“Do we have photographs?”
“The medical examiner’s office took some, but they’re in Flagstaff.”
“I took some Polaroids,” Wingate volunteered. He trotted up the red cinder road to one of two Williams PD police cars and returned a moment later.
Four Polaroids. “That’s all the film I had.”
Laura held each one of them in the shade of her body, squinting against the brightness.
Hard to tell what was what; the colors were faded and the shapes indistinct. Yellow hair in a tangle. Pale flesh clotted with blood. The boy behind the girl; half-in, half-out of the sleeping bag. Spoon fashion, his right arm over her body. The sleeping bag and walls of the tent soaked with blood.
The top of the boy’s head gone.
All four Polaroids had been taken through the holes in the tent, from different angles.

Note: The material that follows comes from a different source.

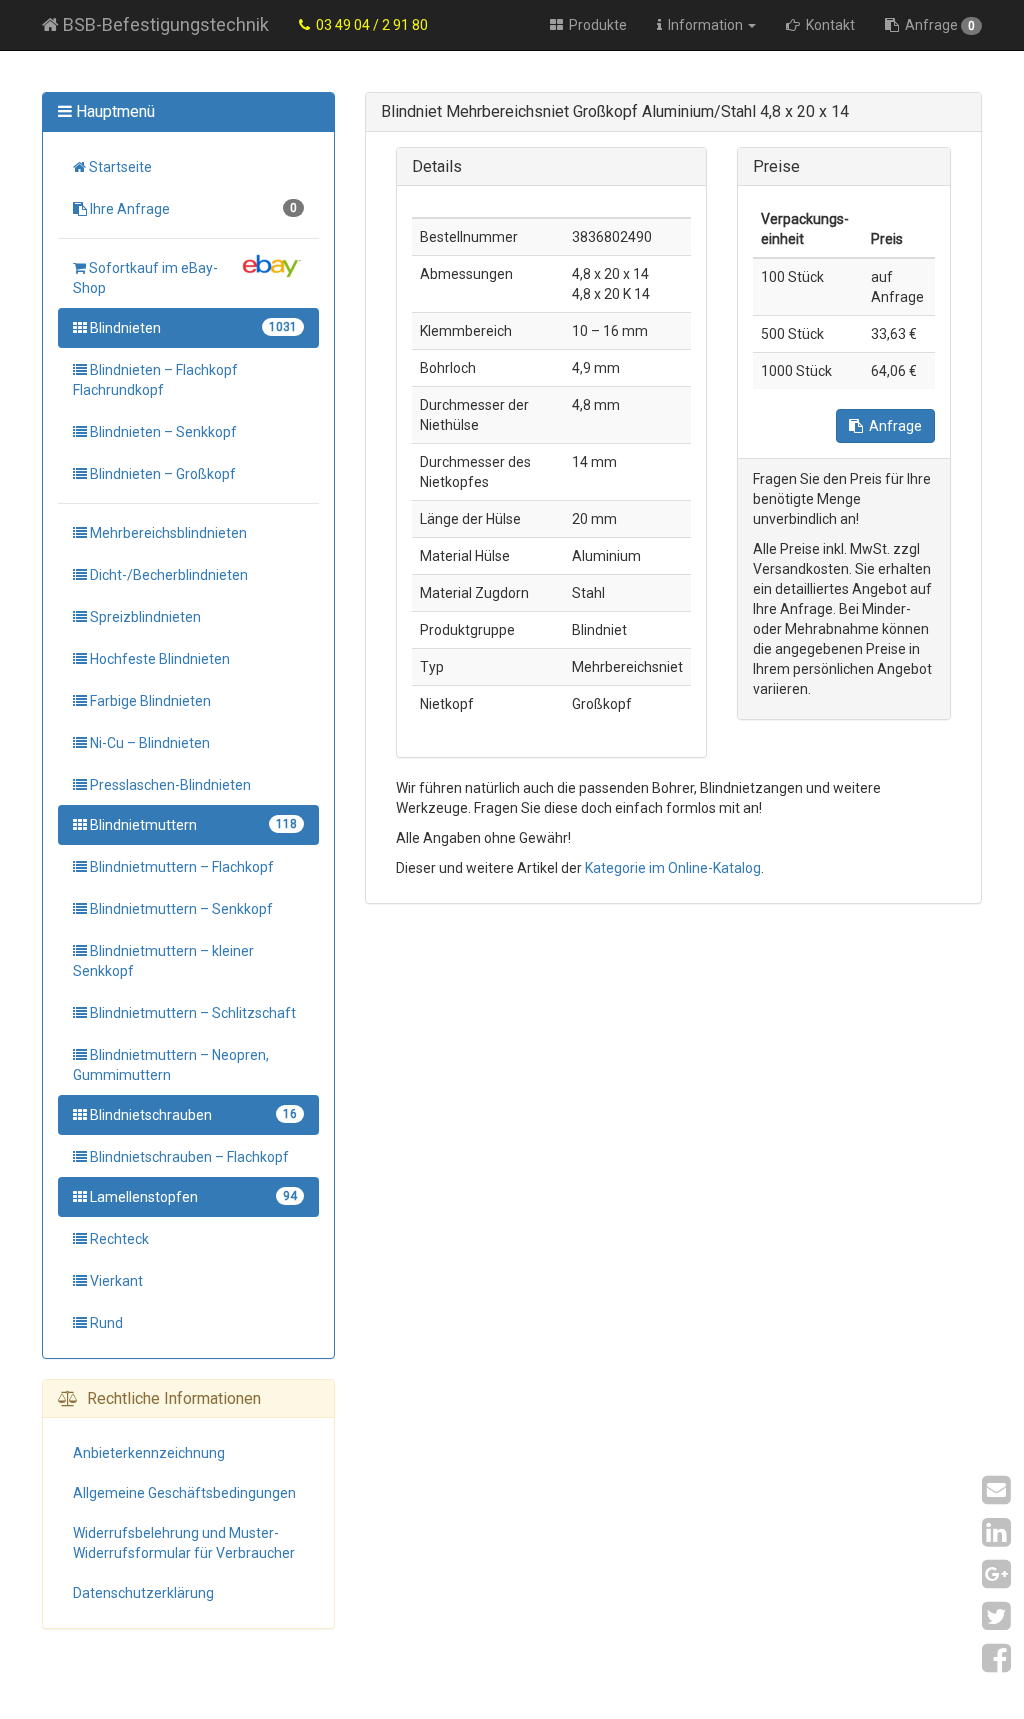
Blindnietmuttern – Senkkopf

“Is that one sleeping bag, or two?” Laura asked
“Well, technically, there’re two,” Tagg said. “They zipped ‘em together. You can do that with Cabela’s.”
Tagg added, “Double-ought buckshot. Shot right through the tent flap and two other sides.”
“He didn’t see them then?”
“He could’ve seen them through the holes in the tent, but he didn’t bother to open up the door flap. We had to open it to get the bodies—” Tagg glanced at Wingate. “—the victims out.”
“Josh’s the one who found them,” Sergeant Janes explained. “He knew Dan.”
Josh Wingate was staring at the tent. The high-voltage energy field surrounding him had not abated; in fact, it seemed to be getting stronger. “We were best friends in high school,” he said.
Laura looked at him with new interest. No wonder he seemed so off balance. His eyes were like shards of cut green glass, pulverized with hurt, but she noticed his posture was straight and he held his chin high. Almost defiant.
She remembered a shabby kitchen in Florida, how it felt to see someone you knew die right in front of you. “I’m sorry.”
“It’s bad,” Josh Wingate replied, “but I’m okay.”
Laura had her doubts about that.“You found them?”
“My mom lives up that road.” He pointed to Country Club Road behind them. “I was on my way over when I saw his truck.”
“How’d you know it was his?”
“We used to camp out here a lot when we were kids. Plus, the bumper sticker.”
Laura glanced at the truck, a late-model GMC Sierra, the same medium-blue sheen as Cataract Lake. A common enough color in trucks. The bumper sticker said COWBOY UP. There was an NAU sticker on the windshield. Dan Yates and Kellee Taylor both had attended Northern Arizona University in Flagstaff.
“They weren’t supposed to be here,” Sergeant Janes said. “The campground’s been closed since Labor Day for repairs.”
It was the third week of September now. Laura looked out at the quiet lake, the pines. The grass going tawny, the palette of wildflowers fading to tarnished glory. After Labor Day, the north country seemed to give up on tourists until ski season. “We’re kind of far from town, aren’t we?” she said. “I would expect this to be the sheriff’s jurisdiction.”
“The city annexed this area last year. There’s plans to build at least one hotel and restaurant around here, what with the lake and all.”
Laura continued to stare at the lake. Wondering again, where was Richie Lockhart? Sergeant Janes hadn’t heard from him, and neither had she.
Well, she didn’t have the luxury to wait for him. Whatever she did now, she had to do right. Her crime scene—she always thought of a crime scene as hers—had been compromised by the removal of the bodies. She had to go with what she had.
Officer Wingate had been the first on the scene. He was friends with at least one of the victims, which might influence his memory in ways she couldn’t fathom, but he was still her best bet. He would have to be her eyes and ears.